Grey Partridge
- Once one of the most familiar birds of the British countryside, numbers have declined by as much as 80% in the last 30 years.
- Though now known as the grey partridge, it is often still called the English partridge or just the partridge.
- Where this bird has been introduced into North America is it generally known as the Hungarian partridge, reflecting the source of the stock birds.
- Few birds have been as intensively studied as this, but despite our detailed knowledge of its requirements, it has proved impossible to reverse its decline.
- Ironically, the only thriving populations in England today are to be found on shooting estates where the birds are carefully looked after and ground predators controlled.
- Grey partridges are remarkably adaptable, and can be found from coastal dunes to the edge of moorland.
- The cock can be readily identified by the chestnut horseshoe mark on his chest. Some females also carry a similar mark, but it is never as obvious.
- Partridges form pairs early in the year, and these birds will stay together until the autumn.
- Partridges lay the biggest clutches of any birds, with 14 to 15 eggs usual, and even bigger clutches often recorded.
- Only the female incubates the eggs, but the male is invariably close by.
- Both sexes are attentive parents, and where predators aren’t a problem it’s not unusual for all the chicks hatched to be reared.
- Cock grey partridges can be remarkably brave (or foolhardy) in defence of their young, and have been recorded flying at stoats, weasels and even humans.
- The young can feed as soon as they leave the nest, and are capable of their first proper flight at 15 days.

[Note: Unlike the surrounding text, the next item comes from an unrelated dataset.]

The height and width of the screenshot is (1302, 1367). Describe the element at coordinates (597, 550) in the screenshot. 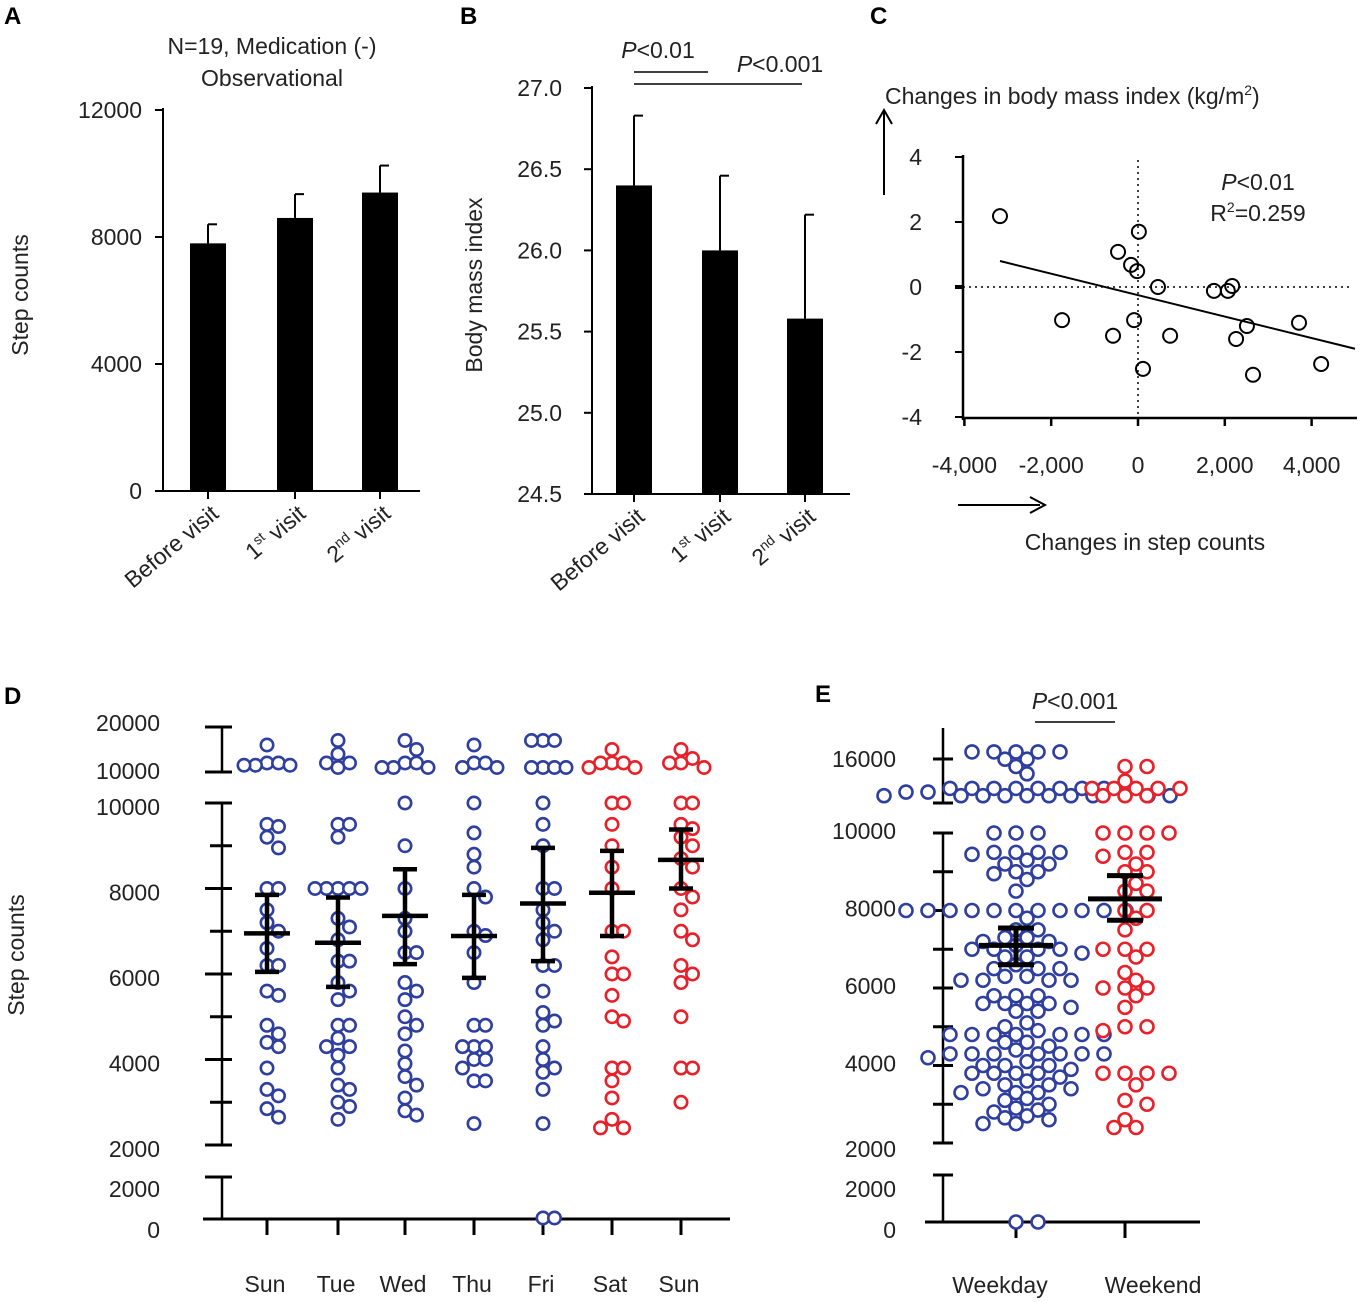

- Young chicks require a high proportion of insects in their diet: it is the lack of insects in the modern countryside that has led to the birds’ widespread decline.
- They are highly social birds, and after breeding it’s quite normal for two or even three families to join together to form sizeable coveys of 20 or more birds.
- These coveys will stay together throughout the autumn and winter, not breaking up until the birds start to form pairs in early January.
- The distinctive rasping call of the grey partridge, invariably uttered when the birds are flushed, is the easiest way to tell a grey from a red-legged partridge.
- Grey partridges also call at both dawn and at dusk, making it easier to locate these otherwise beautifully camouflaged birds.
- Once the most popular sporting bird in Britain, very few estates now shoot greys, concentrating instead on red-legs, which are much easier to rear in captivity.
- The grey partridge still has the reputation for being the finest eating of all British gamebirds.
- They are highly sedentary birds, seldom moving far from where they hatched. In contrast, hand-reared birds released for shooting seldom stay in the release area for long.